Microsoft And Symantec Turn Tables On $1M Per Year Botnet Scam
February 7, 2013

Microsoft And Symantec Bring Down $1M Per Year Botnet Operation

Michael Harper for — Your Universe Online

The Microsoft Digital Crimes Unit (MDCU) has done it again, this time disrupting a crime operation which was controlling thousands of PCs without the permission or knowledge of their owners.

Teaming up with Symantec, the Microsoft Digital Crimes Unit was able to bring down the Bamital botnet, which was taking over users´ web searches and guiding them to dangerous sites. These sites would then install malware on the computer, steal sensitive and private information, and even use these machines to generate fake advertisement clicks. According to Reuters, this malware operation was said to have illegally brought in some $1 million a year for the botnet operators.

“Microsoft and Symantec´s research shows that in the last two years, more than eight million computers have been attacked by Bamital, and that the botnet´s search hijacking and click fraud schemes affected many major search engines and browsers, including those offered by Microsoft, Yahoo and Google,” claims Microsoft in a blog post.

While the Microsoft and Symantec teams were busy shutting down these dirty servers, users with infected machines were unable to surf the web. Instead, these users were brought to a web page with a message from Microsoft which read “Malware is a problem. We´re here to help.” Users were then informed that they had been directed to this page because Bamital had tried to overtake their web searches and lead them to an infected site. Microsoft also offered these users free tools to clean their machines and rid themselves of the Bamital malware.

The Microsoft/Symantec team also had to attack the malware infections on multiple fronts. In addition to directing users to free cleaning tools online, technicians for both companies also raided data centers to manually bring down the deviant servers. These technicians were accompanied by US Federal Marshals and raided data centers in Weehawken, New Jersey, and Manassas, Virginia yesterday. The technicians acted under a federal order delivered by the US district court in Alexandria, Virginia.

According to Reuters, the technicians and US marshals were able to completely take over the data center in New Jersey and convince those working at the Virginia center to take down a server at their parent company in the Netherlands. Speaking to Reuters, MDCU´s assistant general counsel Richard Bosovich said he believed the team was able to bring down the entire cyber crime operation. "We think we got everything, but time will tell," said Bosovich.

This takedown now marks the sixth time Microsoft has disrupted a malware operation in three years as a part of Project MARS — Microsoft Active Response for Security.

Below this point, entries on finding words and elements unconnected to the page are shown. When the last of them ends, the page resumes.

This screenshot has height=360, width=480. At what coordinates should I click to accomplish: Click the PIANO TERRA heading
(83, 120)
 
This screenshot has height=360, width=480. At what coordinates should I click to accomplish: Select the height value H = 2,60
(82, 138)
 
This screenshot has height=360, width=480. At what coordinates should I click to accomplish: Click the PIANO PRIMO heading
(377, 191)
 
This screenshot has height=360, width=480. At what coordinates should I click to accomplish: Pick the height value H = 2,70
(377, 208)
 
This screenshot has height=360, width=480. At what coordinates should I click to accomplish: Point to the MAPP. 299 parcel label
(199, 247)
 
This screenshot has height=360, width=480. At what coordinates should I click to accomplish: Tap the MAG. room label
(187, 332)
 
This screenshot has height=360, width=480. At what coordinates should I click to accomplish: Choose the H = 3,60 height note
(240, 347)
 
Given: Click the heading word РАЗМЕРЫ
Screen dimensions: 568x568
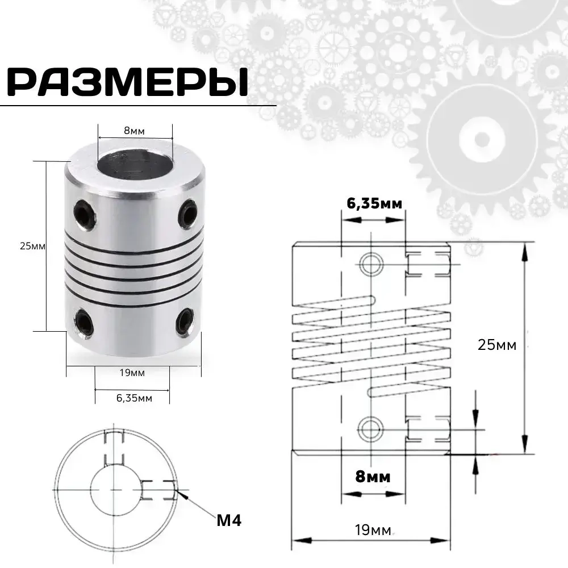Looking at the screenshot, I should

Symantec had approached Microsoft last year to begin working together to bring down the Bamital malware operation. Microsoft filed a lawsuit against Bamital´s operators on January 31, asking to break the lines of communication between the botnet and the servers. The court granted this suit to Microsoft on Wednesday and shortly thereafter the technicians and US Marshals took to the data centers to seize and secure stolen data and evidence from the botnet operation.

Once Microsoft and Semantec begin to look through the data they´ve seized, they´ll have a better understanding of how large the Bamital botnet had grown and how many users it had effected.